7. build your savings over time
Setting a savings amount you can stick with and having a plan to increase it over time is one of the best things you can do in your 20s.
“Committing to a specific savings rate and continuing to increase it year after year is what will have the biggest impact early in your savings career to begin with,” according to menke.
If you start this habit in your 20s, it will be easier for you as you get older and you won’t have to worry about taking extreme saving measures later to meet your long-term financial goals.
investment options for beginners
- etfs and mutual funds. these funds allow investors to purchase a basket of securities at a fairly low cost. Funds that track indexes like the S&P 500 are popular with investors because they easily provide ample diversification for near-zero fees. ETFs trade throughout the day like stocks do, while mutual funds can only be purchased at the closing NAV of the day.
- stocks. For your long-term goals, stocks are considered one of the best investment options. You can buy stocks through ETFs or mutual funds, but you can also choose individual companies to invest in.
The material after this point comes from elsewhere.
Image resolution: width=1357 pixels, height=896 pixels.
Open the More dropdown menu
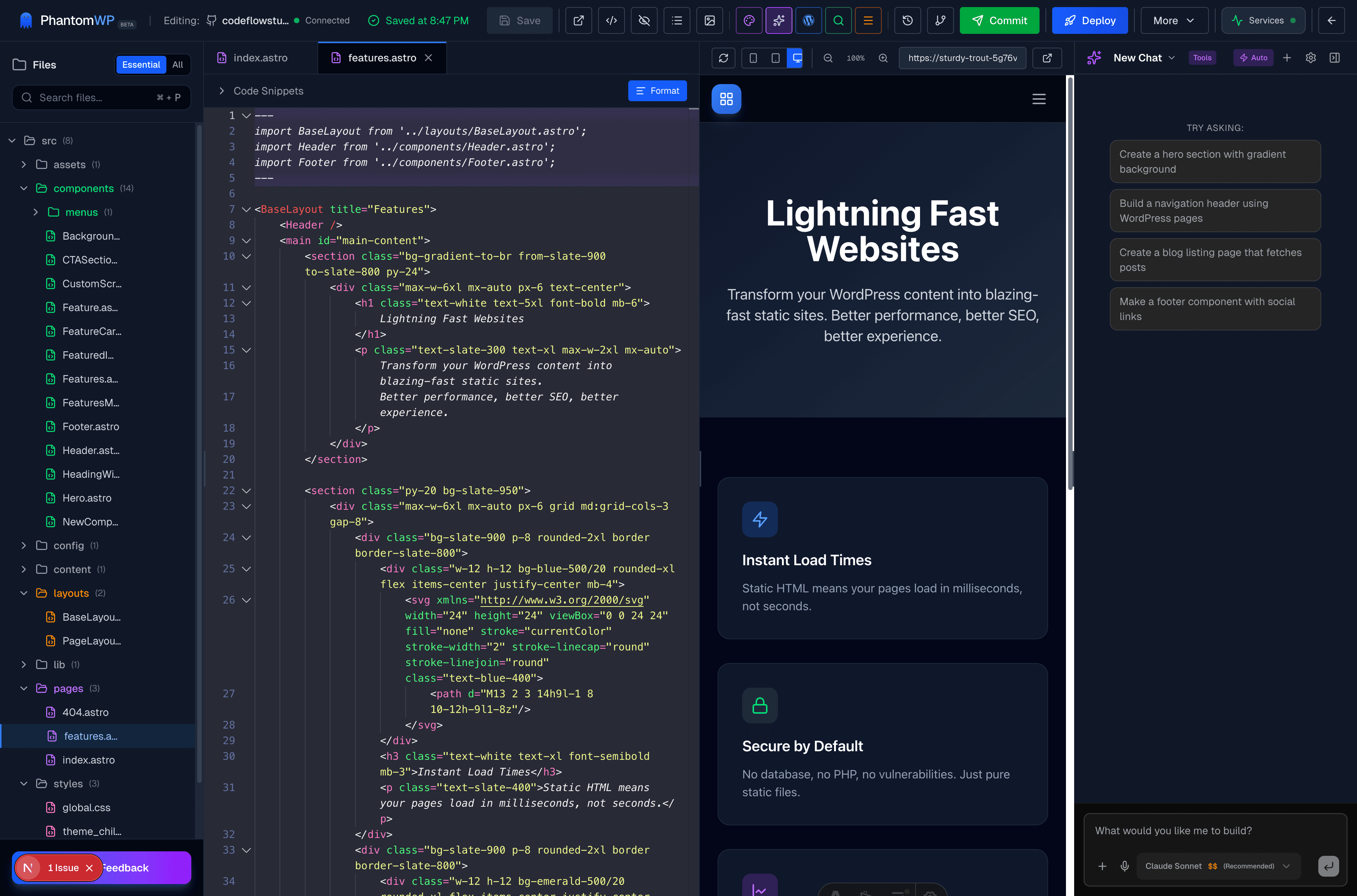pyautogui.click(x=1174, y=20)
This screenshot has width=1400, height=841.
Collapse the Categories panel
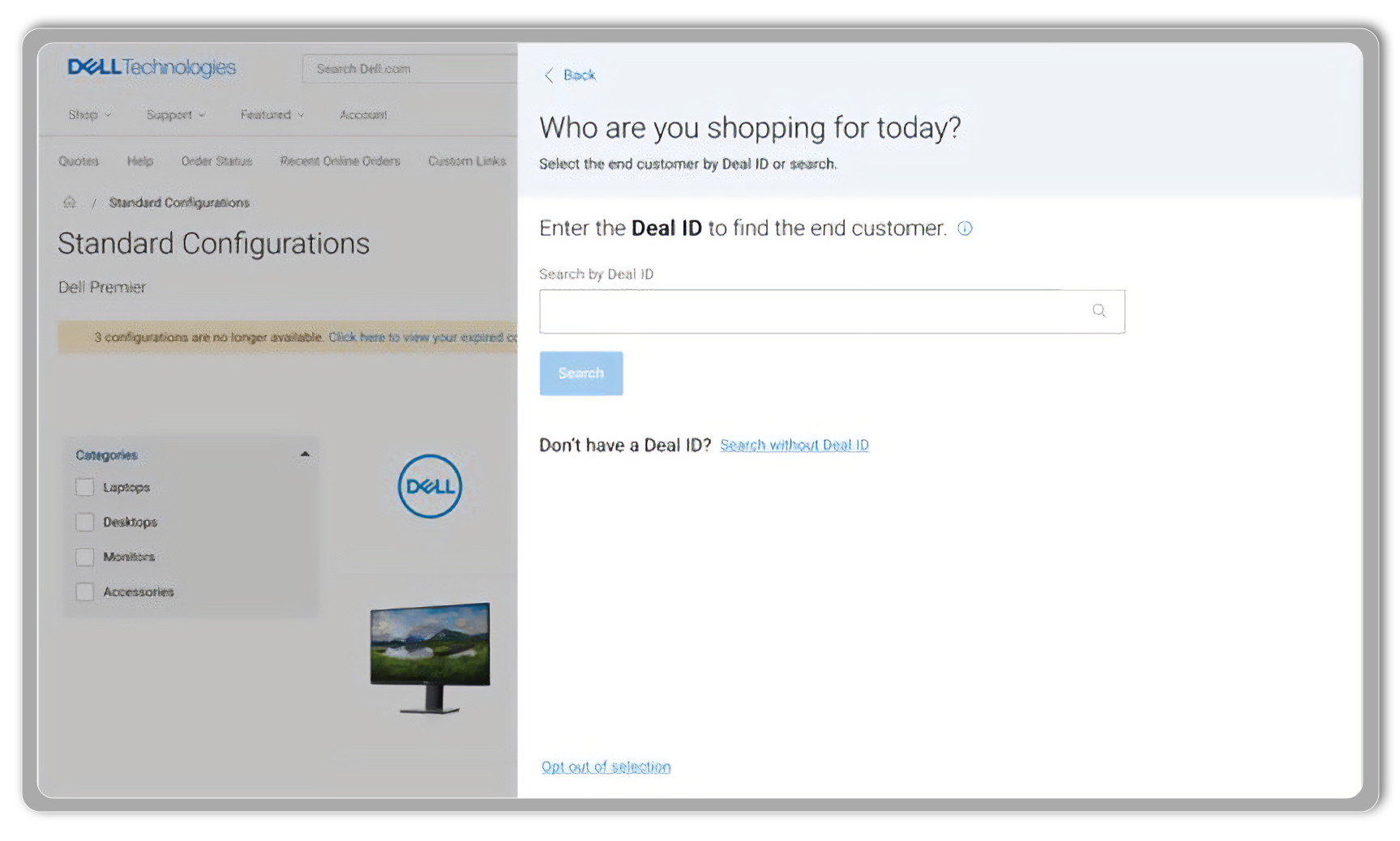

You’ll want to thoroughly research any stock before investing and make sure you diversify your holdings. it’s best to start small if you don’t have much experience.
- crypto. Cryptocurrencies have received a lot of attention in recent years thanks to the skyrocketing price of bitcoin and other cryptocurrencies. Coins While investing here may be tempting, cryptocurrencies are primarily a trading vehicle at the moment and have no intrinsic value, meaning they don’t produce anything for their owners. Assets like stocks generate cash for their investors, which supports the company’s valuation. if you decide to buy cryptocurrencies, it is better to keep a small percentage of your portfolio.
diversification is key
One way to limit your risk when investing is to make sure your portfolio is adequately diversified. this involves making sure you don’t have too many eggs in one basket or similar baskets. By staying diversified, you’ll be able to smooth out your investment journey and hopefully be more likely to stick to your plan.
Remember that stock investments should always be made with long-term money, which allows you to have a time horizon of at least three to five years. money that might have short-term use is better spent in high-yield savings or other cash management accounts.
ready to start?
Start your investment journey by thinking about what your short-, medium-, and long-term goals are, and then find the accounts that best fit those needs.
Your plans are likely to change over time, but starting with at least one retirement account is one of the most important things you can do for yourself in your 20s.
Not only will you ensure your money keeps up with inflation, but you’ll also reap the benefits of decades of compounding interest on your contributions.
note: kendall little wrote the original version of this story.
Editorial Disclaimer: All investors are advised to conduct their own independent research on investment strategies before making an investment decision. furthermore, investors are cautioned that past performance of the investment product is not a guarantee of future price appreciation.